EXECUTIVE PROGRAM
The personalisation wave: how search, commerce, and decision-making can become hyper-personalised.
by Scott Belsky

The case for personalisation is my general thesis of breakthrough consumer technology: it takes us back to the way things once were – the ancestral comforts we long for – but with more scale and efficiency.
In the ancient world of small tribes and towns, we were known. We long for the days when our local storekeepers greeted us by name and our neighbourhood restaurants remembered our likes and dislikes. We want to be welcomed, served, and remembered for who we are - and valued for our loyalty. For example, I’d be fine with every restaurant in the world knowing that I am a vegetarian. I’d be fine with every e-commerce store knowing that I wear a size 9.5 men’s shoe. However, I want to know HOW they know this information. I don’t want my data to be sniffed or scraped, I want control.

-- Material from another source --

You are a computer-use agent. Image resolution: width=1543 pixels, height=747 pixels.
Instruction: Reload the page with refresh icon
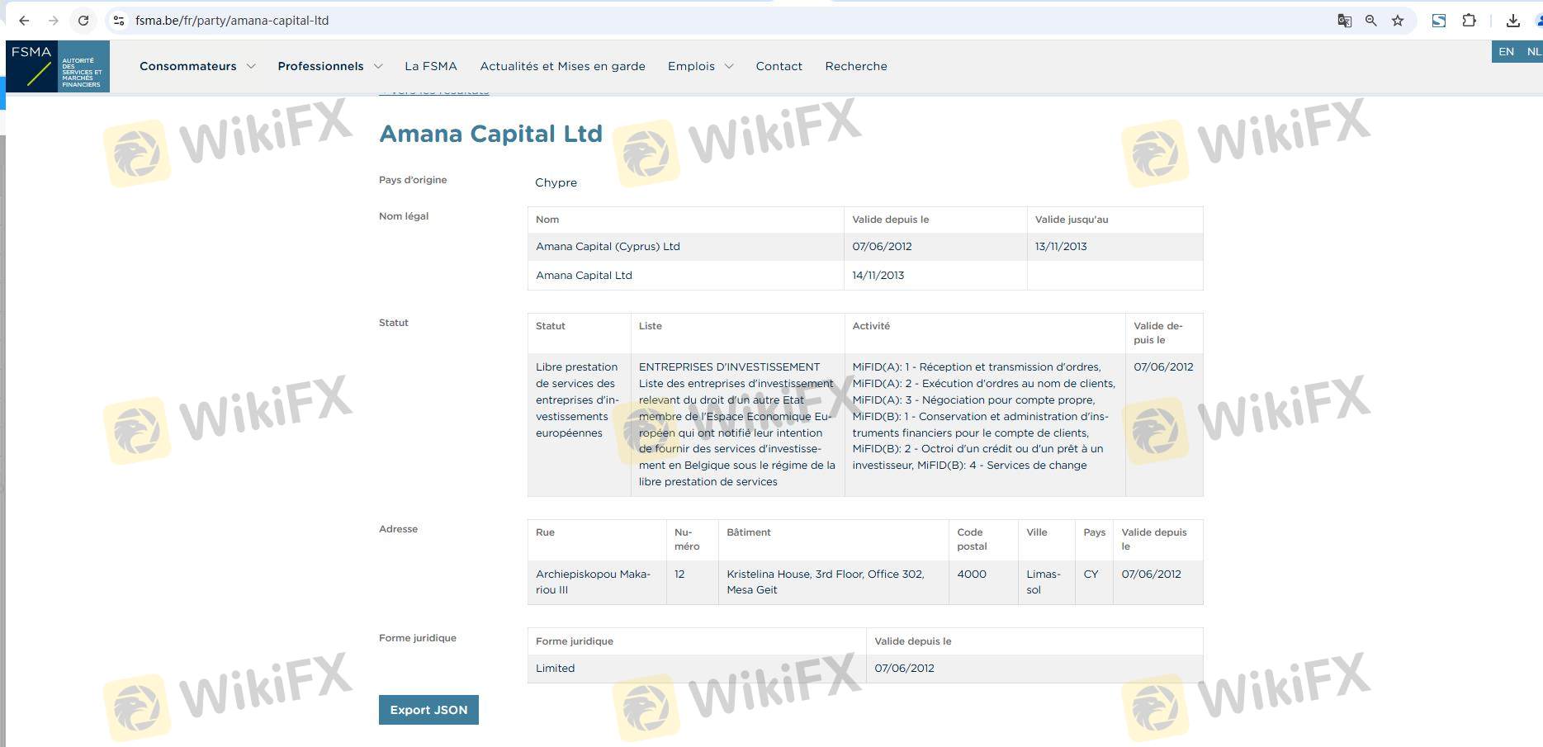pos(83,21)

Over the past few centuries, as commerce and hospitality scaled through cities and technology, personalisation was left behind. We became “logged out” visitors in all parts of our lives, greeted with generic menus and generalised calls-to-action. Today, we experience the lowest common denominator of digital experiences on a daily basis, and are oblivious victims of data collection and retargeting campaigns. All this, despite the fact that brands thrive or die based on conversion and retention.
Well, here’s a bold vision: the future should be personalised to your preferences. Every digital experience should be personalised for you based on the information you want brands to know about you – always in your control. E-commerce websites should welcome you by name, use your preferred language, know your gender, preferred sizes, colours, and the ages of your kids. Restaurants should know your allergies, favourite dishes, and dietary restrictions. Your preferences should be managed by you and shared purposefully, not deduced or purchased from others.
How might recent advances in AI make this world possible, and what are the implications?
- Step one, sync yourself. On the consumer side, you’ll have the opportunity to sync yourself (a personalised model trained off your data aggregated from a variety of sources) with any application or experience you engage with. Now, you won’t want ALL of your data to be used by EVERY application, so the killer technology here will be an intelligent arbiter – an “agent” of sorts – that acts on your behalf to personalise every experience as appropriate (and learns from what it gets wrong). Your model, and the enterprise models behind every experience in your life, will have a real-time agreement or negotiation of sorts to personalise your experience while optimising for your interests and privacy.
- “Recommendations” kill “Favourites”: No doubt, AI has reached the point in some verticals where it knows our taste better than we do. In such a world, the model’s recommendations may please us more than our own favourites. This is a forecast I have been brewing since December 2021 when I stopped compulsively saving playlists that I discovered and loved on Spotify and fully surrendered myself to the algorithms. I now know that any song I like leads to a playlist I’ll like, and any playlist I have will always dynamically evolve and get better. In my world of music, recommendations have started to take the place of favourites. Where else will this happen in our daily lives? Will your favourite travel experiences suggest recommendations that transcend a Google search or a travel agent? I think we’ll look back and realise that “favourites” were always quite limiting. “Favourites” has long been the way we, as humans, ensure that every circumstantial discovery and experience we love can be repeated. Whether it is a favourite song, a favourite restaurant, or a favourite hotel… all these places and creations we discovered by accident end up consuming our attention at the expense of new and (by the law of probability) even better experiences. So, I welcome the era of AI to tap the collective actions of everyone with similar interests to make sure I don’t miss something I’d love.
- The benefits of personalisation compound over time. Many of us have already experienced the benefits of ChatGPT remembering our previous questions. I am now thinking a lot about the compounding benefits of a relationship with a personalised machine-learning model after months if not years of working together. Does the model discover our quirks and biases? Does it develop an attitude or degree of sarcasm in order to engage us on our own terms? And what does this mean for marketing and the world’s largest brands giving their customers a more personalised experience? At Adobe, we’re thinking about how to help some of the world’s largest brands deliver personalised experiences to their customers. Today, most personalisation is done by “segmenting” customers, but perhaps every brand will have a fine-tuned model for their brand as phase 1, and then a fine-tuned version of that model for every single customer as phase 2? Prediction: average retention for most brands will be dramatically stronger in just a few years.